= Data to process =
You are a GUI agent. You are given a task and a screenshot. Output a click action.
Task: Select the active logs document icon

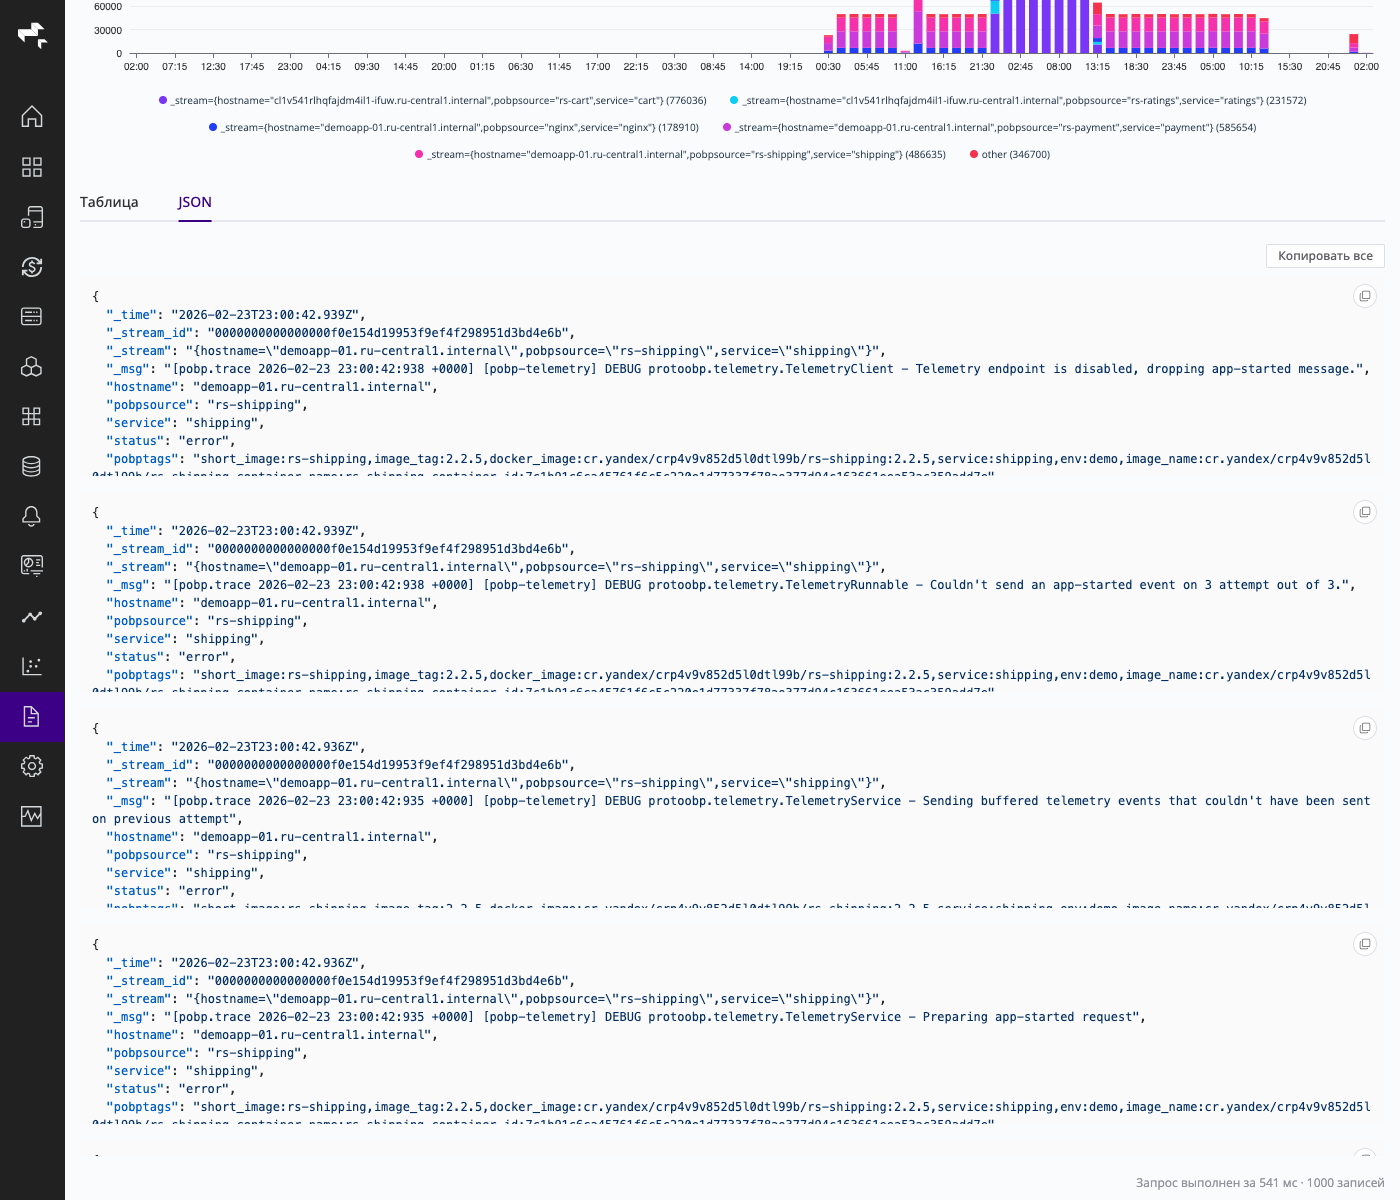pos(32,717)
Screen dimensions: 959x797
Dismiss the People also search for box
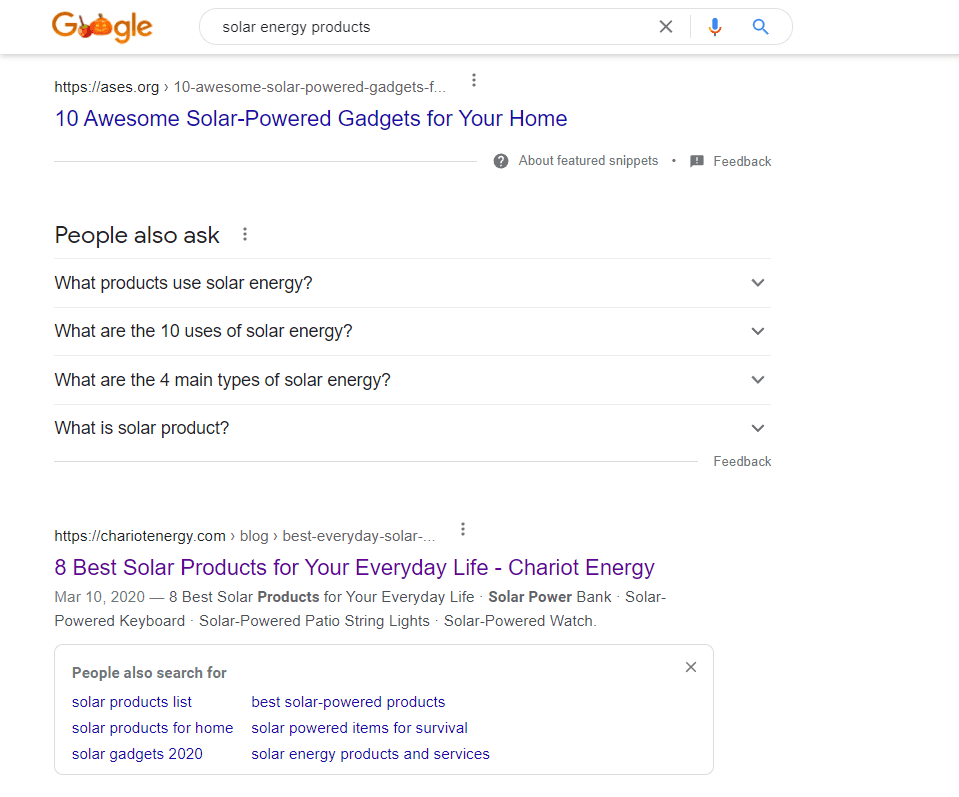click(x=690, y=666)
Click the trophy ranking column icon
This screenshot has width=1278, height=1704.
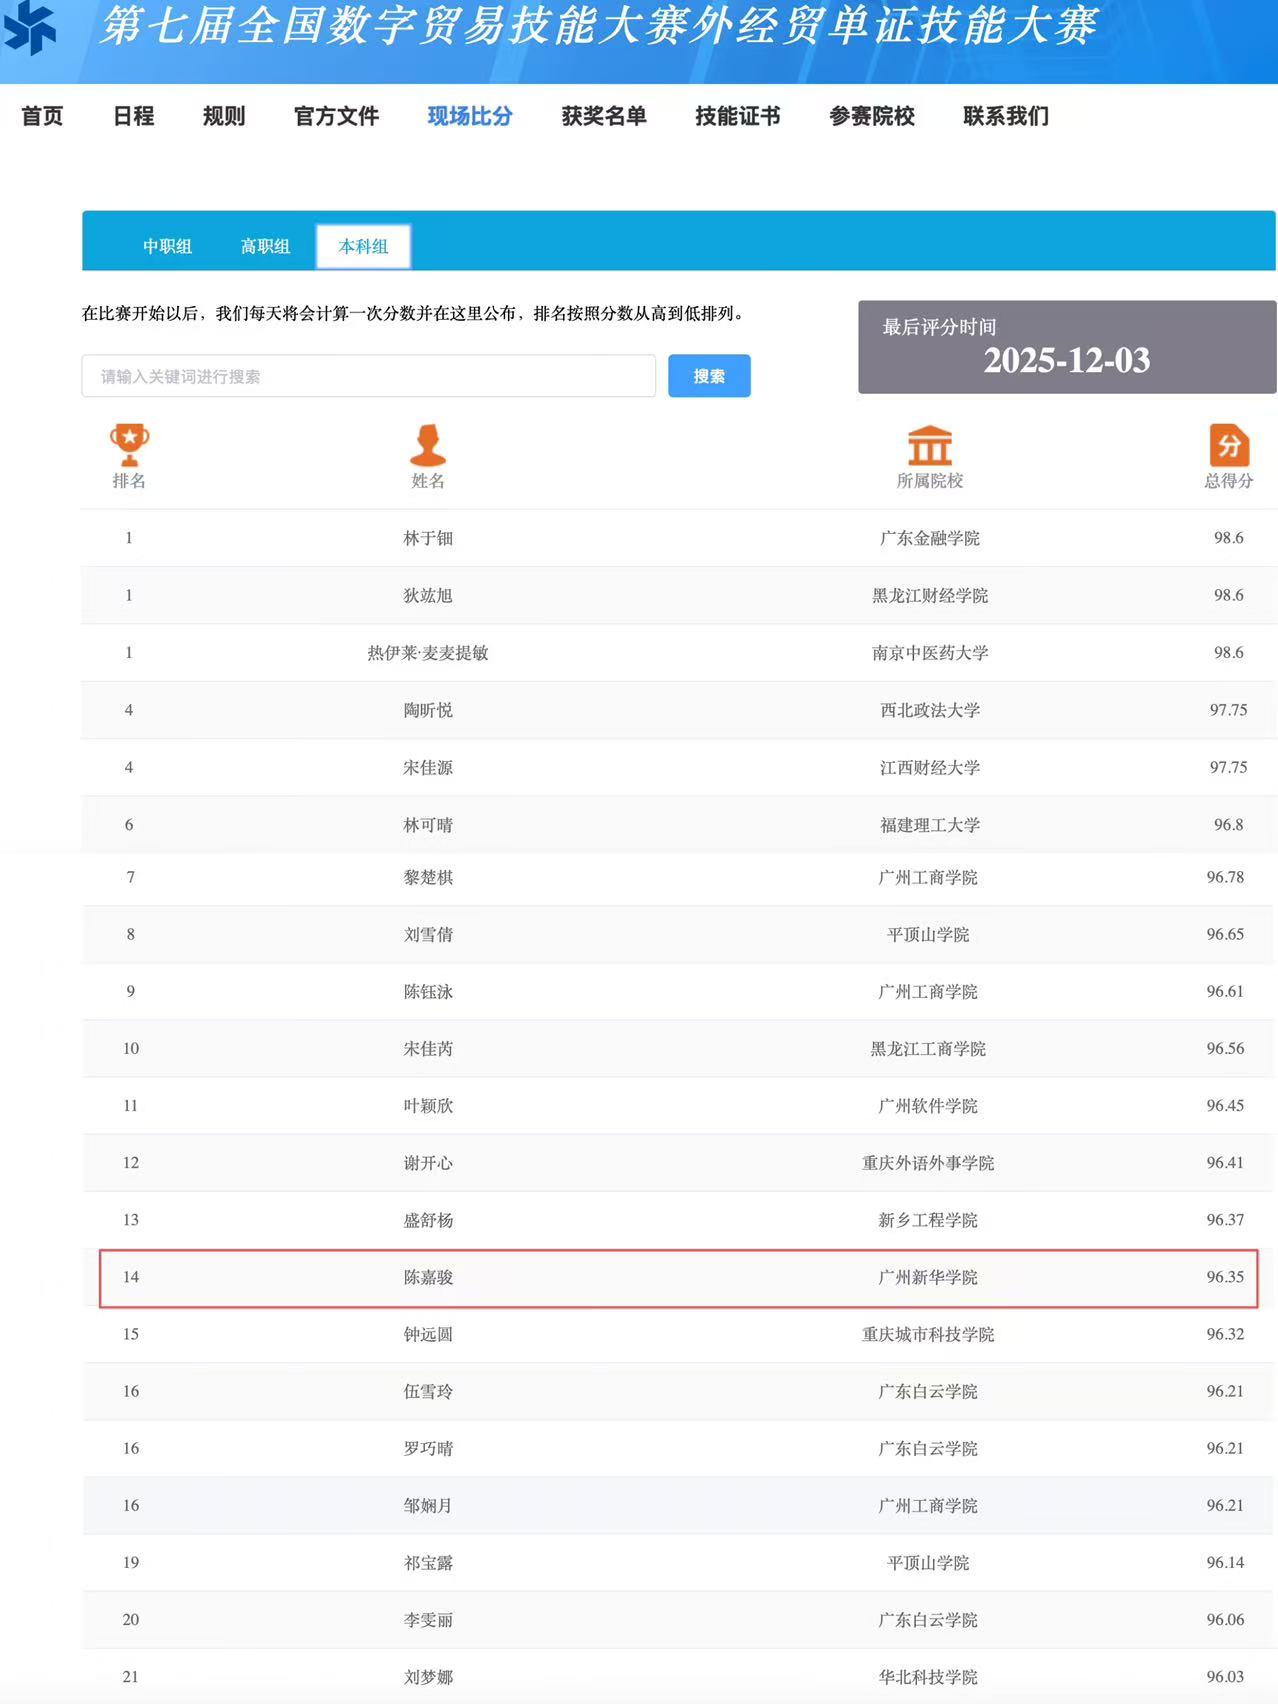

= What is needed =
For this exercise, repeat word for word only the lines from the one containing "Click the trophy ranking column icon" through the end of the data, including both. Pictures do not go in the copy.

= Problem solution =
Click the trophy ranking column icon
This screenshot has width=1278, height=1704.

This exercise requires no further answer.